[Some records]
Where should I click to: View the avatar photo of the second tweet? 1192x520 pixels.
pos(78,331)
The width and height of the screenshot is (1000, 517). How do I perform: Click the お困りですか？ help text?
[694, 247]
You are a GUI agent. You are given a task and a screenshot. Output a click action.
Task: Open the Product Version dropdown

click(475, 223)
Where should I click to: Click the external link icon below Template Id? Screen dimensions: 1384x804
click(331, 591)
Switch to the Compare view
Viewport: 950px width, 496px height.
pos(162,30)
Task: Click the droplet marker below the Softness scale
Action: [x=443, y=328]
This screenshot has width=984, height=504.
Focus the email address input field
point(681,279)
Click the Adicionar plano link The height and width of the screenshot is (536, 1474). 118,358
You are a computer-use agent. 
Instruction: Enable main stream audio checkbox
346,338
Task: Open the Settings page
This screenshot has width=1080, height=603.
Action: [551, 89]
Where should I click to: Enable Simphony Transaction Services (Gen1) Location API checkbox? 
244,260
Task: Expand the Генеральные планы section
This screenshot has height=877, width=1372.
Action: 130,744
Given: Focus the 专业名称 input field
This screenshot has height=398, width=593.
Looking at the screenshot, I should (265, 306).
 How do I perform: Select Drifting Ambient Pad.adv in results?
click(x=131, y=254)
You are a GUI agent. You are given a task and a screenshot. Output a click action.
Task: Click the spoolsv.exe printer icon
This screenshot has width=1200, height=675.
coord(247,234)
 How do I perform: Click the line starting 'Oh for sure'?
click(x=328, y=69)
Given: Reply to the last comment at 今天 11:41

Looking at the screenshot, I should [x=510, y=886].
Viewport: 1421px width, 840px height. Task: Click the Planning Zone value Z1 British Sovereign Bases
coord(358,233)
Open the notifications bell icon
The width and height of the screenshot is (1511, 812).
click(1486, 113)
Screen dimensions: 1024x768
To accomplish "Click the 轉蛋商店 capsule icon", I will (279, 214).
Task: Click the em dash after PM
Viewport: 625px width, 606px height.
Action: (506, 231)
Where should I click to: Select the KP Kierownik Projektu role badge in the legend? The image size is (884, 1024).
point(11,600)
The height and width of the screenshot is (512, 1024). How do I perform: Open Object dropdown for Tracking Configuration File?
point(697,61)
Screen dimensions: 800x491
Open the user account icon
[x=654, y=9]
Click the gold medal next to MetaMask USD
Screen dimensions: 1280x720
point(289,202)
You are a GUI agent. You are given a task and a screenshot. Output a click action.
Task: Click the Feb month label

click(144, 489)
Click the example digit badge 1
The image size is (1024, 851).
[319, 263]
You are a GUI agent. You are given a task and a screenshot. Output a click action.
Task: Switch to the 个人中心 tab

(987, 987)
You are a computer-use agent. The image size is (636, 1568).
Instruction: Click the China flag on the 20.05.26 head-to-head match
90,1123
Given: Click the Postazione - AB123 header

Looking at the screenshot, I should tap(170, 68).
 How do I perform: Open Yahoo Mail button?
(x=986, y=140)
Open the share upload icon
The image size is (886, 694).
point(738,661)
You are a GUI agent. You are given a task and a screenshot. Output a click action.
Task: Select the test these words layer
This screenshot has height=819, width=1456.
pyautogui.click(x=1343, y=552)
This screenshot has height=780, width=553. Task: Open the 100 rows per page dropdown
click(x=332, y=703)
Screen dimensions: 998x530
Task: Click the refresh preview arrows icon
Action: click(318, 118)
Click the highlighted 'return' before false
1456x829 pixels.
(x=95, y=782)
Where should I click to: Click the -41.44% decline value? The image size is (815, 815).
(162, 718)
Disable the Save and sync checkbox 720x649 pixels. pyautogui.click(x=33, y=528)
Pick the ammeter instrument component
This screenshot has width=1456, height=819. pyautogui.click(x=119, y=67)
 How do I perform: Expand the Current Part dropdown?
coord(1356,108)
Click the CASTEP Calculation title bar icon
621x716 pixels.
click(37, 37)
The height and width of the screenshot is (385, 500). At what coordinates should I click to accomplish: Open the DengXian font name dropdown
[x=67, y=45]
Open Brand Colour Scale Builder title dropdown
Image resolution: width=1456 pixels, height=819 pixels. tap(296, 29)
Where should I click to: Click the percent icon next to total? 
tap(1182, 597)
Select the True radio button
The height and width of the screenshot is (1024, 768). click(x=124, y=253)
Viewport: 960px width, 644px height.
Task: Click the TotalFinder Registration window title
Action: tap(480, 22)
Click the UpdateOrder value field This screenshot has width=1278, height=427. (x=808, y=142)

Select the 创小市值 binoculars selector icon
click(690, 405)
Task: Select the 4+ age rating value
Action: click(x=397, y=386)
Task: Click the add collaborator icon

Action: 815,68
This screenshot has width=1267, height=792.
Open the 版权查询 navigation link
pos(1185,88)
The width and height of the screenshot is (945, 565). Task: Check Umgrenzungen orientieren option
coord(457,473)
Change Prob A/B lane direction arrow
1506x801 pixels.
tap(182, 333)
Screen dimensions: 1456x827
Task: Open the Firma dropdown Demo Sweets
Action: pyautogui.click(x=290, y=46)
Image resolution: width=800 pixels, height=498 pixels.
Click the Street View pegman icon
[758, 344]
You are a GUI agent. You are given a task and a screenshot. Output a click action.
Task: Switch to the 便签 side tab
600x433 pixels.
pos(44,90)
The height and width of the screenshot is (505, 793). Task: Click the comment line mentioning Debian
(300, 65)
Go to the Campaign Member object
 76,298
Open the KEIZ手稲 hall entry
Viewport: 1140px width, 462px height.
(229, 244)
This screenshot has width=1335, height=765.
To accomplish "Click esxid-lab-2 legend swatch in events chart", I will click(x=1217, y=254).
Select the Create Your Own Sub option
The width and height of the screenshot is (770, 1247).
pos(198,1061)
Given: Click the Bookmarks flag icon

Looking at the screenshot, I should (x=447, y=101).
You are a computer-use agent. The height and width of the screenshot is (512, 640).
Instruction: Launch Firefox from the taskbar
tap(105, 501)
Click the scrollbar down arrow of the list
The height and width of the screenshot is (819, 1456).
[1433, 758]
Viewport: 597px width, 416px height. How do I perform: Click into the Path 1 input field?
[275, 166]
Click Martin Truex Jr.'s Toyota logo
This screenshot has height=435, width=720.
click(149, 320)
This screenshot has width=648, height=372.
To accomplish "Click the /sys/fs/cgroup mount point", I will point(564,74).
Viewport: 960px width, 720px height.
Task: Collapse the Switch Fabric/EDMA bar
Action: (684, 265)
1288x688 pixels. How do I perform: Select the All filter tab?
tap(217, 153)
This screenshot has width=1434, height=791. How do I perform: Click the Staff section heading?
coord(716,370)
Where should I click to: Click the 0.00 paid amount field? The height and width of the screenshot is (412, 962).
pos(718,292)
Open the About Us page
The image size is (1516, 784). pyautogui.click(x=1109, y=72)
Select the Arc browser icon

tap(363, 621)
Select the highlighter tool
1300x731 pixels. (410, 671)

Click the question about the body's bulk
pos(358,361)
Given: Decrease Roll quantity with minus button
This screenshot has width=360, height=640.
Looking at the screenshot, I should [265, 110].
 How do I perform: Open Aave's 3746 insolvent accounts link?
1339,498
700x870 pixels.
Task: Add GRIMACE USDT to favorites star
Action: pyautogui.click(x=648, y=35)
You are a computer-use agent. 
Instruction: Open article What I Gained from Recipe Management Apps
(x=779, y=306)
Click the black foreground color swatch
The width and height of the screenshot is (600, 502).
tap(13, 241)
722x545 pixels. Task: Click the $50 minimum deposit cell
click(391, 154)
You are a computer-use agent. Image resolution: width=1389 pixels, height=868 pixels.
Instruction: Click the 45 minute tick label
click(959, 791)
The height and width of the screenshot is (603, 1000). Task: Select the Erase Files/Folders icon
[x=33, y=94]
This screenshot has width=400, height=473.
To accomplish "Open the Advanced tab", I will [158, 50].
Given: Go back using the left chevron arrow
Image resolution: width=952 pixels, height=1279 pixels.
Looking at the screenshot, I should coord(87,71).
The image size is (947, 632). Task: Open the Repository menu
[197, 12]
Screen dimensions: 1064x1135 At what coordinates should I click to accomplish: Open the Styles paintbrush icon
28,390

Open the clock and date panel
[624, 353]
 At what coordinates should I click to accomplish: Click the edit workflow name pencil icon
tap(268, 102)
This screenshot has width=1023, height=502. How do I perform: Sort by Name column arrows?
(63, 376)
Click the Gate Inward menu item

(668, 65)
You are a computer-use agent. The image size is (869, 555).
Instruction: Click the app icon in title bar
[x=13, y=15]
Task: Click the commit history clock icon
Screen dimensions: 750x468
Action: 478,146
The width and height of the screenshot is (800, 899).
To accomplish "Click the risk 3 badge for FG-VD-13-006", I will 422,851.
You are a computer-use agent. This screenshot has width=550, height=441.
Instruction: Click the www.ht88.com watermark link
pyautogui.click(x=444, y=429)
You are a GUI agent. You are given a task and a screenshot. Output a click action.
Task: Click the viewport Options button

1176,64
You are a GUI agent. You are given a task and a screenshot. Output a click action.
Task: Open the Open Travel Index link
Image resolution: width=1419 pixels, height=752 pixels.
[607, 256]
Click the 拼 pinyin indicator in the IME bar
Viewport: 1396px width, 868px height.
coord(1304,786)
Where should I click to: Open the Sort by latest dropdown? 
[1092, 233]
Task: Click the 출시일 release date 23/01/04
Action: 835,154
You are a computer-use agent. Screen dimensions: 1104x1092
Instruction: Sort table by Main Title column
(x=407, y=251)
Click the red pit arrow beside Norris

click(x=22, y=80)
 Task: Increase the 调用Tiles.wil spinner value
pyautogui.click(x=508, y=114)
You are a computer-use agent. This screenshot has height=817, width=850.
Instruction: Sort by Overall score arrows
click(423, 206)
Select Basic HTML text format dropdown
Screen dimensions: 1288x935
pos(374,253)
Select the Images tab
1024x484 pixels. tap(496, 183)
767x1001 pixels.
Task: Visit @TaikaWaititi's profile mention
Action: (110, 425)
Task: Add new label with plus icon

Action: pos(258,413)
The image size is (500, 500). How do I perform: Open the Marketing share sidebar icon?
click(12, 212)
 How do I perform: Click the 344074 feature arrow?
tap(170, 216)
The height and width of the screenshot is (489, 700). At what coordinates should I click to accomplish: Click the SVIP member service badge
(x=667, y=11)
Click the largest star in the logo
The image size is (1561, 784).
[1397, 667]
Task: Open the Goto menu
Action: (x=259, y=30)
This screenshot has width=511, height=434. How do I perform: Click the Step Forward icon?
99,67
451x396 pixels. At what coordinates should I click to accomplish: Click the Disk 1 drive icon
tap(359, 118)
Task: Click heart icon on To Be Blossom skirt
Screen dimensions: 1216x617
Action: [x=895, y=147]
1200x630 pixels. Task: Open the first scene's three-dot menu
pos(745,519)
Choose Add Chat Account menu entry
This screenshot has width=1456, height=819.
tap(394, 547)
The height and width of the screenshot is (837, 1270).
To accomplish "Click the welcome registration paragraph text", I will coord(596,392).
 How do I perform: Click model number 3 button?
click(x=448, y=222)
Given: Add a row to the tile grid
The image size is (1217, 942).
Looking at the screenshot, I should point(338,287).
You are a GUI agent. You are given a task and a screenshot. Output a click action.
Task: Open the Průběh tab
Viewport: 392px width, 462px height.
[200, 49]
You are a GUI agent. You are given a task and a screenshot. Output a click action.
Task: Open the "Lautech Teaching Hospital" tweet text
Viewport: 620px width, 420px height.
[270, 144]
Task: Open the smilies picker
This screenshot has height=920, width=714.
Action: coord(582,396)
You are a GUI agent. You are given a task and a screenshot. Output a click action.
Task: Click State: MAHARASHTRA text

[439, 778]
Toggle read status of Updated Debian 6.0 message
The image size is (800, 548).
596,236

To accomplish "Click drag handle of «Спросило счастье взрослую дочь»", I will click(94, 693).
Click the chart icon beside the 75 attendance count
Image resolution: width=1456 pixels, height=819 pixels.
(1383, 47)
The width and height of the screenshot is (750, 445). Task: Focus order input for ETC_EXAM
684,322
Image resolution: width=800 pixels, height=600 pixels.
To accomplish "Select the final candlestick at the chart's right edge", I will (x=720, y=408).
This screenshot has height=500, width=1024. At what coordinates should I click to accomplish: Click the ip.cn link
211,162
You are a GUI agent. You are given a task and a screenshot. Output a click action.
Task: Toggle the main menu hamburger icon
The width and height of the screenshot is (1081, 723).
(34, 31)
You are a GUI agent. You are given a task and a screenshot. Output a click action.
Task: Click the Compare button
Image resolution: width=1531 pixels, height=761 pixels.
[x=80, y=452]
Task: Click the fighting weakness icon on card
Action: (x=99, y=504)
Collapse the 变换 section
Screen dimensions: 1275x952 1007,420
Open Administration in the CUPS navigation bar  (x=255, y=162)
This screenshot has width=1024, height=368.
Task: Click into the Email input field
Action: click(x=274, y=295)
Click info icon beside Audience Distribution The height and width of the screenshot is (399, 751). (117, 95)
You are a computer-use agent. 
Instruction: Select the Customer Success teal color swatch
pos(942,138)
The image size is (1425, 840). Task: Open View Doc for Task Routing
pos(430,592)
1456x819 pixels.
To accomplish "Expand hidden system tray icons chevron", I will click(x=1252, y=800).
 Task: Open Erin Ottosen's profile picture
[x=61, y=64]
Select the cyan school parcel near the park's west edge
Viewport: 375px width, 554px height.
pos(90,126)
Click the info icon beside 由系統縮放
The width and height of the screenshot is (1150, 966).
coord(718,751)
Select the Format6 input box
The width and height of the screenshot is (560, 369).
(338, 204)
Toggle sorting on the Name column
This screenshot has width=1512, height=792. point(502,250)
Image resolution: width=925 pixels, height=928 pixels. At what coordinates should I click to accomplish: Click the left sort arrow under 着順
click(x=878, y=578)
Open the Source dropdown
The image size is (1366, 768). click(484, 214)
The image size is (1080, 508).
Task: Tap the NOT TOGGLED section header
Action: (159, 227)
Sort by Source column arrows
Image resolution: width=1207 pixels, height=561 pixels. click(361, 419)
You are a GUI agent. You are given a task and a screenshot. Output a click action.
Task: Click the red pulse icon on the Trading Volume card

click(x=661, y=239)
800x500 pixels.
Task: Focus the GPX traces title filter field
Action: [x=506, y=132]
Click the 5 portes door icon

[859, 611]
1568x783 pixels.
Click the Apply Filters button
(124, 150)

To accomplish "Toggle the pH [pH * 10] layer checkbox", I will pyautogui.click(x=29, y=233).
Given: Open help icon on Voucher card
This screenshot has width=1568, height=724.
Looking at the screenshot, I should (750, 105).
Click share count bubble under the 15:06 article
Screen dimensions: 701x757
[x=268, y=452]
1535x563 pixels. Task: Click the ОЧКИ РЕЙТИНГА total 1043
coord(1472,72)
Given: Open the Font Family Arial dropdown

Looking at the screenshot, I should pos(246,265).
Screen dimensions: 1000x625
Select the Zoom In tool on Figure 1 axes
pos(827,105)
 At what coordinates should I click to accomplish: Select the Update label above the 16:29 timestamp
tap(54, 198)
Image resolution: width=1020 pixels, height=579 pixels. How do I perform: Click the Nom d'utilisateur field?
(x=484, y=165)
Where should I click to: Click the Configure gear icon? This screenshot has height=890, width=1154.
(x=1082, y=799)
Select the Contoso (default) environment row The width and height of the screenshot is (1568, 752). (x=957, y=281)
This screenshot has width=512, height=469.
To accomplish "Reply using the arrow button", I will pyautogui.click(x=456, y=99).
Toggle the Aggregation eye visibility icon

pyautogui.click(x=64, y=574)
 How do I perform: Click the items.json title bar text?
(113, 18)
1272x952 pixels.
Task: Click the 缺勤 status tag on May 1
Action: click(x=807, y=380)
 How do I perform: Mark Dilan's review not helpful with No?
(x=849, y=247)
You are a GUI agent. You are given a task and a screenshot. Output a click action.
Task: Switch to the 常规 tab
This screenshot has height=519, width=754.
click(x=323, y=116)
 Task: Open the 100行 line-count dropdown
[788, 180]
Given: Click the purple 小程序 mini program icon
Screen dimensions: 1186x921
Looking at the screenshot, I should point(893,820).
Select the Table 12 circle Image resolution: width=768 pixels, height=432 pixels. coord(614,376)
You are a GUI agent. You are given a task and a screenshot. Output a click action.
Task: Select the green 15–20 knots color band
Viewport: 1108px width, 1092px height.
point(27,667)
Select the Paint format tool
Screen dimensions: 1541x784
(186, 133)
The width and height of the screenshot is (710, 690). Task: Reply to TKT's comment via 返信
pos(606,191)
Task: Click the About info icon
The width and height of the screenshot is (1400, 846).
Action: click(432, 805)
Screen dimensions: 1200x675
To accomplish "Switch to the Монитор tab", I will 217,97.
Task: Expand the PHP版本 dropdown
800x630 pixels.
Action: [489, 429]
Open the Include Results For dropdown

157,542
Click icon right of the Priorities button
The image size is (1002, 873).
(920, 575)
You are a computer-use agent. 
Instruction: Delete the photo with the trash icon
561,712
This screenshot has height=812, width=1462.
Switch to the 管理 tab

## INSTRUCTIONS FOR THE TASK
Update the stretch from the line containing "1288x688 pixels. How" through the line containing "tap(13, 241)" by replacing every "Select" with "Choose", leaving all else unchanged. Give only those lines.

## WRITTEN REPLY
1288x688 pixels. How do I perform: Choose the All filter tab?
tap(217, 153)
This screenshot has width=1434, height=791. How do I perform: Click the Staff section heading?
coord(716,370)
Where should I click to: Click the 0.00 paid amount field? The height and width of the screenshot is (412, 962).
pos(718,292)
Open the About Us page
The image size is (1516, 784). pyautogui.click(x=1109, y=72)
Choose the Arc browser icon

tap(363, 621)
Choose the highlighter tool
1300x731 pixels. (410, 671)

Click the question about the body's bulk
pos(358,361)
Given: Decrease Roll quantity with minus button
This screenshot has width=360, height=640.
Looking at the screenshot, I should [265, 110].
 How do I perform: Open Aave's 3746 insolvent accounts link?
1339,498
700x870 pixels.
Task: Add GRIMACE USDT to favorites star
Action: pyautogui.click(x=648, y=35)
You are a computer-use agent. 
Instruction: Open article What I Gained from Recipe Management Apps
(x=779, y=306)
Click the black foreground color swatch
The width and height of the screenshot is (600, 502).
tap(13, 241)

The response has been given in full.